Data entries ->
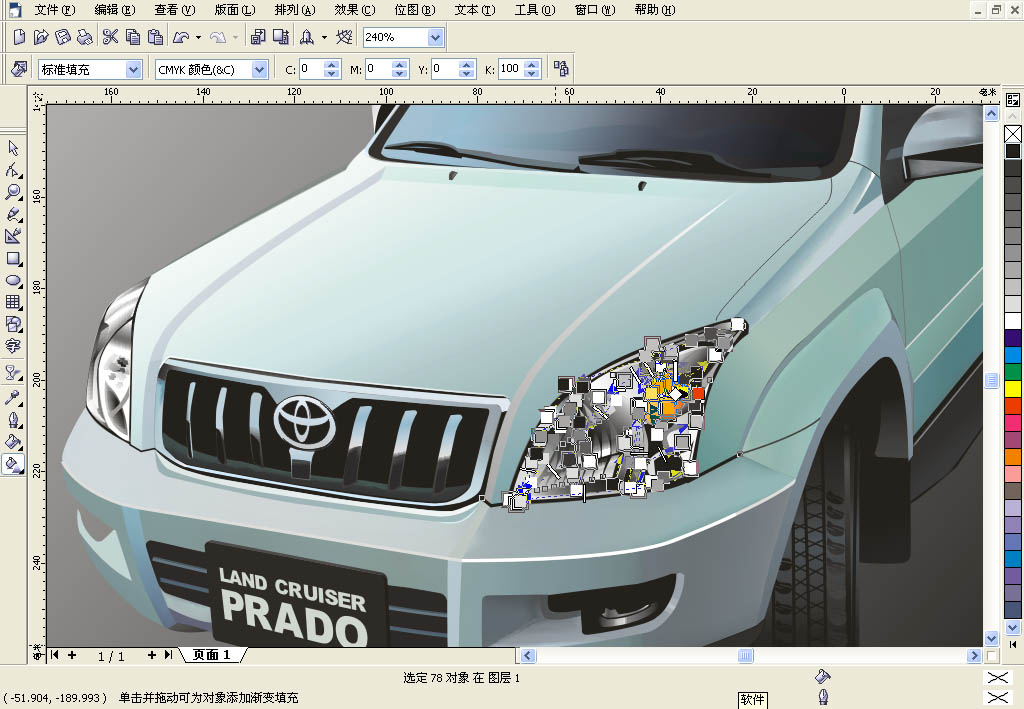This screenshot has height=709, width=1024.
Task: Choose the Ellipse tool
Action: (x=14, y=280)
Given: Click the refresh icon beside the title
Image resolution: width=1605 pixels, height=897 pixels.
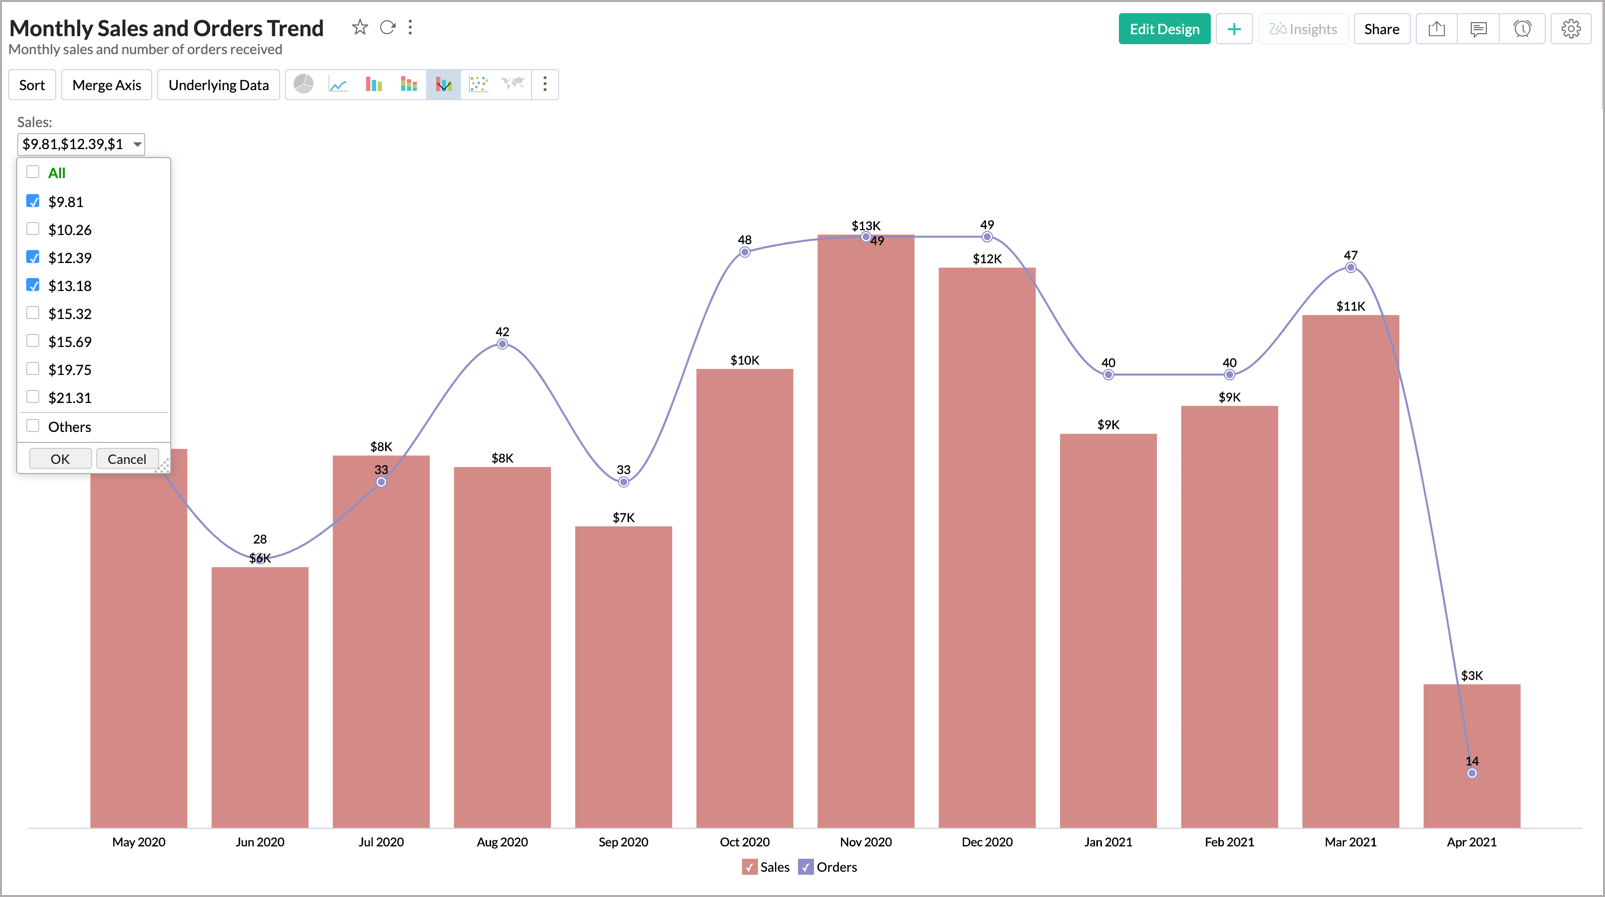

What is being asked -> Only the lines from the line with "Given: Click the" through the closing line of the data, both included, should be set down, exactly as written and without pictures.

Task response ->
Given: Click the refresh icon beside the title
Image resolution: width=1605 pixels, height=897 pixels.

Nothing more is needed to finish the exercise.